Methane concentration increases dramatically in the middle section of Lithostratigraphic Unit I (160 mbsf ) but remains low in the rest of the hole. The predominant hydrocarbon found in Hole U1324B was methane, and the C1/C2 ratios were high, suggesting a biogenic origin for the methane. Therefore we interpret the methane found at Site U1324 as resulting from in-situ microbial activities, or alternatively as having migrating from lateral locations. The microbial cell count at Site U1324 was low with a maximum cell density of 2.0 x 105 cells / ml at 2.8 mbsf. This is an extremely low and unexpected value considering the location and high sedimentation rate of this site. At this time, the predominance of clay-rich sediment at Site U1324 preventing fluid migration is the only reason thought to explain the low abundance of microbial communities.
In-situ measurements made with the T2P and the DVTP-P probes documented fluid overpressure and a low thermal gradient at Site U1324. Successful fluid pressure measurements at 117, 300, 405, and 608 mbsf yielded values for λ* between 0.2 and 0.6 (λ* is the ratio of overpressure to hydrostatic effective stress).
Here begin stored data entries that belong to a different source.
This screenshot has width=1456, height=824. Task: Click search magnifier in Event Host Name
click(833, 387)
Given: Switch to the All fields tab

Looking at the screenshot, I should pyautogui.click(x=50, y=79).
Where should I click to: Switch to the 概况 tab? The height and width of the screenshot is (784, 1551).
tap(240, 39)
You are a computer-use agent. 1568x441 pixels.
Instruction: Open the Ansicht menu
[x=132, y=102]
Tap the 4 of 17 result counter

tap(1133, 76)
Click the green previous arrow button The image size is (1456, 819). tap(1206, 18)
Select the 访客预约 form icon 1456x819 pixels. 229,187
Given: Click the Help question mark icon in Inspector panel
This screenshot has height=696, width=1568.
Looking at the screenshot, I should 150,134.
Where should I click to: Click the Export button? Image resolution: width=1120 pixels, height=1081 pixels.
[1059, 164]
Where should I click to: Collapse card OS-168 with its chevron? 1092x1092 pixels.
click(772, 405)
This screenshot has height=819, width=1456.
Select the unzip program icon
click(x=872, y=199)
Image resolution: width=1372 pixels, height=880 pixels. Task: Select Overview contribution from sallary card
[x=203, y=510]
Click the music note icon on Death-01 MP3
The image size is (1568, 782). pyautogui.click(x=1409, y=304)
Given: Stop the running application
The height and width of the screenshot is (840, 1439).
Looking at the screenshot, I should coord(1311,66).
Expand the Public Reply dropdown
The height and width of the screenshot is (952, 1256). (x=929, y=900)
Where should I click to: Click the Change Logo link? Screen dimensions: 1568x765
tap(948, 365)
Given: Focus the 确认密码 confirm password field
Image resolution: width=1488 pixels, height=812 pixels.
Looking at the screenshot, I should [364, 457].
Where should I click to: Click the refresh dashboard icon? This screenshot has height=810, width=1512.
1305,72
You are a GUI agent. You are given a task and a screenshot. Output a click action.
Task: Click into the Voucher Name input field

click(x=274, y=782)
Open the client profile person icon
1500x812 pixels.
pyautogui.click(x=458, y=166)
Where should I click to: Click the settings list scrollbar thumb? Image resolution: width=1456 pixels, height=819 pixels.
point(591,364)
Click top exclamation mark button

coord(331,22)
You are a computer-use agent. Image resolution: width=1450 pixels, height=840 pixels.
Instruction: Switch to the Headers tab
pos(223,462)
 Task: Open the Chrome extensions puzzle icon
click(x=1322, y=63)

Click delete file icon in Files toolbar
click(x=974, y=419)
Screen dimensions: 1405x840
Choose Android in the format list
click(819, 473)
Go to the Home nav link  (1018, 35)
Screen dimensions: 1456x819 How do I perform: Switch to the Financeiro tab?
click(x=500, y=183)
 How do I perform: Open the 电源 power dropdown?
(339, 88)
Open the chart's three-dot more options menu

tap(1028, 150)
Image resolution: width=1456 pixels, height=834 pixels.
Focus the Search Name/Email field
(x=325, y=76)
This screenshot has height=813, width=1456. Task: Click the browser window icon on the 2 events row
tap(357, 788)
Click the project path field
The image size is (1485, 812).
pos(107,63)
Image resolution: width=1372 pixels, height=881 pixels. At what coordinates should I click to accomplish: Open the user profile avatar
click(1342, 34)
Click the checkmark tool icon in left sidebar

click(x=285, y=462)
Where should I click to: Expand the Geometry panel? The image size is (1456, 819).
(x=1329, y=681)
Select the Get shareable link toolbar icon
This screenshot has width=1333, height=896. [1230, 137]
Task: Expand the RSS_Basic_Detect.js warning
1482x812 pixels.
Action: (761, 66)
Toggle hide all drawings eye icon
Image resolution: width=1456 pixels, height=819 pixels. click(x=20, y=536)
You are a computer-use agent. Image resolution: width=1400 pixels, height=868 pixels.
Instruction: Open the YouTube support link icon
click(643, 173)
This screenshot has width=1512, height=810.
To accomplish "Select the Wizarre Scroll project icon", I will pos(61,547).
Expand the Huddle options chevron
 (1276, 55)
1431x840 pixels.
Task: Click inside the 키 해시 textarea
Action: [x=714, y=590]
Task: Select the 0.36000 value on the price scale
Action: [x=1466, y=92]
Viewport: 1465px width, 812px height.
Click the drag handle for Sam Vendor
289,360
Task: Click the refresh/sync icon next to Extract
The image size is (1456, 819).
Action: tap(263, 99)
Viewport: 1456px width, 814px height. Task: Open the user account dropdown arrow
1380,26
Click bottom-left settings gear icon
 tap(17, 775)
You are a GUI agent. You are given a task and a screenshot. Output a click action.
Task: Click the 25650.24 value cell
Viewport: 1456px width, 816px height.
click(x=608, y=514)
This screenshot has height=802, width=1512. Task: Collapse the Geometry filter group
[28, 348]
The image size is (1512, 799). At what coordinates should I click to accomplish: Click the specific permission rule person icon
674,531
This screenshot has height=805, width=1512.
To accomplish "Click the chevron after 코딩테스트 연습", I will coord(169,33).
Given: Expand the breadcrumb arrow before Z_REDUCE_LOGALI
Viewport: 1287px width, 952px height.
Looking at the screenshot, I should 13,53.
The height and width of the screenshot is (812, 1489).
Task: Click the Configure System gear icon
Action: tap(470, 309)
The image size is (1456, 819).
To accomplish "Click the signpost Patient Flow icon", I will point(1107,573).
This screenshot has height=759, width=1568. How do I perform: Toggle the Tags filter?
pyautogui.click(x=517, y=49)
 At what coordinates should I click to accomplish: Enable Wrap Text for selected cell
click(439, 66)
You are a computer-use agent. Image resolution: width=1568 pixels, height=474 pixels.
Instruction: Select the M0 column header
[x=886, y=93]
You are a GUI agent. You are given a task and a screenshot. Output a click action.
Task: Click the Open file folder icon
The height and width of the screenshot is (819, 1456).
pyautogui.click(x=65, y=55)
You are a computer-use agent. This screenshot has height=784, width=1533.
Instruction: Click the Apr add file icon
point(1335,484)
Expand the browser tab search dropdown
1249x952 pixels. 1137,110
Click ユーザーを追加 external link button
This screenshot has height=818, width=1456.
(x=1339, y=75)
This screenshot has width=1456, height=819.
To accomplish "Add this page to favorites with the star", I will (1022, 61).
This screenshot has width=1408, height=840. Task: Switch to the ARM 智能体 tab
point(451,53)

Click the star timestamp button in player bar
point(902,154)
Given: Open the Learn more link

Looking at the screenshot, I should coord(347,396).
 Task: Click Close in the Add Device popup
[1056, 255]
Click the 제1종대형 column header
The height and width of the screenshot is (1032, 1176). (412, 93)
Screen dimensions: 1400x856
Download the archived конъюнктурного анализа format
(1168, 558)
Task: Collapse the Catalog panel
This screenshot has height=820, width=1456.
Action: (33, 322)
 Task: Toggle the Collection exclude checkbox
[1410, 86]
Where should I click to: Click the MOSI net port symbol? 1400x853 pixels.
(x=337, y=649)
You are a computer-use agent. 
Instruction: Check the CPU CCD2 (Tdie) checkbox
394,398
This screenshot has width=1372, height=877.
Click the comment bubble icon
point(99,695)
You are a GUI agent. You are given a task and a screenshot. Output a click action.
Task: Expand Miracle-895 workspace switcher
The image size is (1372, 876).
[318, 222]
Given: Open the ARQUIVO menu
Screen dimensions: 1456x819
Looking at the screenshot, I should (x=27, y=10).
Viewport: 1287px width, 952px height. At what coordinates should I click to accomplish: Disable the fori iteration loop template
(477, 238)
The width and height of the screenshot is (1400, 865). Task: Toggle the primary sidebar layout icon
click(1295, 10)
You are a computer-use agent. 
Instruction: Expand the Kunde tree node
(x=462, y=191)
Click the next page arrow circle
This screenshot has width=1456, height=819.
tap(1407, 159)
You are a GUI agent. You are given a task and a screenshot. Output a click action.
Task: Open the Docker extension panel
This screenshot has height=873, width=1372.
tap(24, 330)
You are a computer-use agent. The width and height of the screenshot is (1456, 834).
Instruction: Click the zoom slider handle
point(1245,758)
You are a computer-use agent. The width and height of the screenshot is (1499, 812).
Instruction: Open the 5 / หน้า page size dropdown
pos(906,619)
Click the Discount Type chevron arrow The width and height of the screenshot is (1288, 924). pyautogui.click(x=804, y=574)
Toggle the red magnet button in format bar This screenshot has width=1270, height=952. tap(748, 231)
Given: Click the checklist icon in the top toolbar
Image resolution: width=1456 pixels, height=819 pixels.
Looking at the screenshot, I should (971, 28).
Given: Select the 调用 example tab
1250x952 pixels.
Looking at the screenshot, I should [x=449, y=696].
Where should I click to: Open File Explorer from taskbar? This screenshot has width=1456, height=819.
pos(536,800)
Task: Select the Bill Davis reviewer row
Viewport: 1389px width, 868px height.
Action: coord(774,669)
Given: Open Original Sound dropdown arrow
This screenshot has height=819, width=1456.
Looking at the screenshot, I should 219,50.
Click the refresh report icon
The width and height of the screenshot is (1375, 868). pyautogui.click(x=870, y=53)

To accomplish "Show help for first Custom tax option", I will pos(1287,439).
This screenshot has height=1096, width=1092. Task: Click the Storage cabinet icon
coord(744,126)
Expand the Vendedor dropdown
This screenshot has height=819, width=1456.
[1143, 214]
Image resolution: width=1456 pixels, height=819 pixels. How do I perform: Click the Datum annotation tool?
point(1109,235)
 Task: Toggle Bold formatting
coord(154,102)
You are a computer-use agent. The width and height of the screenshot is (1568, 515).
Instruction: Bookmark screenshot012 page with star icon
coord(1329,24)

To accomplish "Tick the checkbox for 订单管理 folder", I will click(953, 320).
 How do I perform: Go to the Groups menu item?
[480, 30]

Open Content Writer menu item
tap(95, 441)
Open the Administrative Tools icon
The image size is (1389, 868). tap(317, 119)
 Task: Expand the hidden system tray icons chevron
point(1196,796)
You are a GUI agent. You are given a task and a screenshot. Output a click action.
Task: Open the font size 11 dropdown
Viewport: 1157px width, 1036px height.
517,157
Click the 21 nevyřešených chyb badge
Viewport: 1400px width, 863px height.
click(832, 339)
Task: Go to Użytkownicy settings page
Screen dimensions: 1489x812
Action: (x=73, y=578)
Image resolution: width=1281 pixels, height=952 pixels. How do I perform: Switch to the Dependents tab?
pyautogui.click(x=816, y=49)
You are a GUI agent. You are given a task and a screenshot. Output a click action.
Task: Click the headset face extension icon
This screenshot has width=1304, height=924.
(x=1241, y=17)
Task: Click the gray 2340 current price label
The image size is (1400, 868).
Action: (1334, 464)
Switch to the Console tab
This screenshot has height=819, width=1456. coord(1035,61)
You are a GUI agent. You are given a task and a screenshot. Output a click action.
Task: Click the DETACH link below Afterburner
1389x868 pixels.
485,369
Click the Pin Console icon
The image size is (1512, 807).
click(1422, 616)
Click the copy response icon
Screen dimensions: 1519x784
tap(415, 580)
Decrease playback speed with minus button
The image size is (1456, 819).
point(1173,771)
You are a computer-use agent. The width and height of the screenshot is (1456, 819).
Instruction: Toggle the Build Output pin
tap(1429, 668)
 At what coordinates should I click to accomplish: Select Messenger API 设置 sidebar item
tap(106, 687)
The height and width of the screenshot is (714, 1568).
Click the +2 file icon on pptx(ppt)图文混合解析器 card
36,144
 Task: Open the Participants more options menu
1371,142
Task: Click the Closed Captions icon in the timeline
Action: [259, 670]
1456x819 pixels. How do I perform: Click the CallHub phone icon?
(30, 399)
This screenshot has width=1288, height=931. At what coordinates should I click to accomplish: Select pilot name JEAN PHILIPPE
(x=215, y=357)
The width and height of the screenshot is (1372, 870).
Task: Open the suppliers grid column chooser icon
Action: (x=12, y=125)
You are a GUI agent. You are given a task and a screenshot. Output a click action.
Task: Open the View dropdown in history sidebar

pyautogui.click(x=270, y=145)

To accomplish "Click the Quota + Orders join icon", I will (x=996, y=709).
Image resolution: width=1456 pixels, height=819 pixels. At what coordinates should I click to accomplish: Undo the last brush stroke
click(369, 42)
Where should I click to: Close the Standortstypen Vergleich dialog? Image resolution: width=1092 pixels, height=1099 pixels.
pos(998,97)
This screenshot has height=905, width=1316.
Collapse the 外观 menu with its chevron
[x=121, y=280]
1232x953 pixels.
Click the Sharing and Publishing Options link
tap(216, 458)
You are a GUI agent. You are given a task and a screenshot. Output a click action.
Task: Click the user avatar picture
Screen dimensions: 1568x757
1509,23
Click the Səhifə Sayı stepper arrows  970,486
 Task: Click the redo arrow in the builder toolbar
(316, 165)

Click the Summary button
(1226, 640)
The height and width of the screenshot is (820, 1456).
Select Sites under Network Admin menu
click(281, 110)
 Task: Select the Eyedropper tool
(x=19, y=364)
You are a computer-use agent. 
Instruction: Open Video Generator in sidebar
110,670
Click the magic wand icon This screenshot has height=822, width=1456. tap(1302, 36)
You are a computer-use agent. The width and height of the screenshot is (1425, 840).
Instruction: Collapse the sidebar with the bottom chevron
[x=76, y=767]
Eighteen temperature measurements constrain a geothermal gradient of 19°C/km. The elevated fluid pressure and suppressed thermal gradient are indicative of a rapidly deposited sedimentary package. These data are critical to understanding fluid flow and mechanical behavior at Site U1324 and for testing the flow focusing hypothesis in the Ursa Region.
All of the objectives set for Site U1324 are considered fulfilled. The principal result is that we acquired a good dataset of formation pressures and temperatures for this site. Once compared to a similar dataset obtained at Site U1322, this will allow us to test the model of overpressure on which the strategy of Expedition 308 was based. However, the fact that pore water pressure in Holes U1324B and U1324C lie between the lithostatic and hydrostatic pressure gradient is already a demonstration that the Ursa basin is overpressured. Moreover, results from lithostratigraphy and biostratigraphy have constrained unusually high sedimentation rates, and the timing of mass flow deposition at this location. The data and observation made at Site U1324 are critical for log-seismic integration, and for the understanding of geological processes leading to overpressure in the Ursa Basin.